Aufgabe:
Liste alle Personennamen auf, die im Text über die Lesung aus „Ellbogen“ vorkommen, in der Reihenfolge ihres ersten Auftretens.

Textauszug:
Lesung: Ellbogen von Fatma Aydemir
In Fatma Aydemirs Roman geht es um Hazal, ein gerade volljährig gewordenes Mädchen, das zwischen Welten lebt – auf der einen Seite sind ihre sehr konservativen türkischen Eltern, auf der anderen Seite die deutsche Gesellschaft, die ihr vor allem eine Zurückweisung nach der anderen entgegen bringt.

Fatma Aydemir © Carmen Catuti
Im Rahmen der q[lit]*clgn haben wir die Lesung mit Fatma Aydemir besucht und gemeinsam mit der Moderatorin Aurora Rodonò hat sich ein spannendes Gespräch entwickelt: über Hazals Konflikte, die Suche nach Halt und Heimat, die Enttäuschung und Wut über ständige Zurückweisung, aber auch über Selbstermächtigung.
Über das Buch
Worum geht es denn genau in dem Buch? Fatma Aydemir erzählt die Geschichte von Hazal. Hazal steht kurz vor ihrem 18. Geburtstag – den will sie groß feiern, dann kann sie nämlich machen was sie will. Zum Beispiel auszubrechen aus der Enge der traditionellen Familie, in der die Mutter streng und der Vater abwesend ist. Ihre Mutter hält davon aber gar nichts – Tochter bleibt Tochter, volljährig hin oder her. Auch Hazal weiß eigentlich, dass es so einfach nicht ist. Zur Enge gehören auch finanzielle Nöte, trotz haufenweise Bewerbungen klappt es nicht mit einem Ausbildungsplatz. Stattdessen hängt sie in sinnlosen schulischen Maßnahmen und auf einem Nebenjob ab. Woran das liegt – gesagt wird es nicht, aber wer zuhört, versteht schnell: die deutsche Gesellschaft hält Türen vor ihr verschlossen.
Wut und Heimat
Der Wendepunkt kommt in ihrer Geburtstagsnacht, als Hazal und zwei ihrer Freundinnen vorm Club abgewiesen werden. Frustration wird zu Wut. Wut wird zu Gewalt. Ein Mensch stirbt, Hazal flieht nach Istanbul – obwohl sie noch nie dort war, ist es der Ort, der ihr immer Halt gegeben hat. Eine Stadt, die sie insgeheim wie eine Heimat betrachtet. Eine Heimat, die nur auf sie wartet. Wo alle Menschen schön, aufregend und frei sind. Wo sie keine “Berufsvorbereitende Bildungsmaßnahme” machen muss. Wo Türsteher*innen sie in den Club lassen. Dort angekommen merkt sie allerdings, dass auch hier nicht alles super, vieles sogar ziemlich scheiße ist.

Material:
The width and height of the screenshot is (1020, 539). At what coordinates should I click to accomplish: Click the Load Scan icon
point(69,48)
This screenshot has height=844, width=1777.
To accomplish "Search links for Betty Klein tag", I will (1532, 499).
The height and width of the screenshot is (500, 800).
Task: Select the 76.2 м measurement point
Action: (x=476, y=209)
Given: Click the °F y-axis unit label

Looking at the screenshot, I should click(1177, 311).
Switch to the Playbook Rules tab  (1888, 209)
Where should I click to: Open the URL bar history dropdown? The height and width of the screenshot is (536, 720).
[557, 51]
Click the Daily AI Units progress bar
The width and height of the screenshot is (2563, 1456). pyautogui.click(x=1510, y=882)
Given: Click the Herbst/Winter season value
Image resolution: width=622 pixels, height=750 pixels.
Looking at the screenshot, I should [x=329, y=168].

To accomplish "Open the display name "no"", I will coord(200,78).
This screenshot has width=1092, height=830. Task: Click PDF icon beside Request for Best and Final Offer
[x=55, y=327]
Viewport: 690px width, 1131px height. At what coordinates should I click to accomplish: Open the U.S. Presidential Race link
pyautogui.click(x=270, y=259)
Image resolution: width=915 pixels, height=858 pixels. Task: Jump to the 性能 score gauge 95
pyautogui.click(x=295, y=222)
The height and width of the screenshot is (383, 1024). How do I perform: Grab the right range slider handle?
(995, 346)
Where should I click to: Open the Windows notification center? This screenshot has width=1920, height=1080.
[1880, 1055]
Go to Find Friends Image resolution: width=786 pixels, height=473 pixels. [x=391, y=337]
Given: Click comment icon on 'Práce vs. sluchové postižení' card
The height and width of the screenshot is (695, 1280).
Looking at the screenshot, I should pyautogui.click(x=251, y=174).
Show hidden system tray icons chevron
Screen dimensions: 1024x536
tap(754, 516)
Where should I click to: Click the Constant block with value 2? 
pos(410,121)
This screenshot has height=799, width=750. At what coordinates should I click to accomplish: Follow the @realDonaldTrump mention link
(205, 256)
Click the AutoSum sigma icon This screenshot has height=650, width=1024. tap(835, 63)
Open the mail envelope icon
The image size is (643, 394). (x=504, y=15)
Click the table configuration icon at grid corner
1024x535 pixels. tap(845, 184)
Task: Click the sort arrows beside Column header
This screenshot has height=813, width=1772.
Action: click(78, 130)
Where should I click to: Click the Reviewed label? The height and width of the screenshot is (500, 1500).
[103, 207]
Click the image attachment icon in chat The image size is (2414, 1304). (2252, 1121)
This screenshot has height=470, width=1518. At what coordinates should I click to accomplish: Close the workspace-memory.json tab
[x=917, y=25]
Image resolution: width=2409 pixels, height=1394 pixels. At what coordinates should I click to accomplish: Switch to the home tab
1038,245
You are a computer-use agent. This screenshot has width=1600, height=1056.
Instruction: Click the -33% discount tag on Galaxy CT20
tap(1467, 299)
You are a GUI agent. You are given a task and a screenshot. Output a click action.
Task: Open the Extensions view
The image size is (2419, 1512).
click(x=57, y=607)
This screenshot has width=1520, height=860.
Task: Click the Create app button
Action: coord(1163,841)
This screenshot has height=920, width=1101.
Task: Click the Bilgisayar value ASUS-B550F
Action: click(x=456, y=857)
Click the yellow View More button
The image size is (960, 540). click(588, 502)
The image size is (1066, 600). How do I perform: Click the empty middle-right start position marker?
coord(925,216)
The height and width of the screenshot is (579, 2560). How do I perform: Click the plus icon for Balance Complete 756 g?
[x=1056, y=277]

Ergebnis:
Fatma Aydemir, Hazal, Carmen Catuti, Aurora Rodonò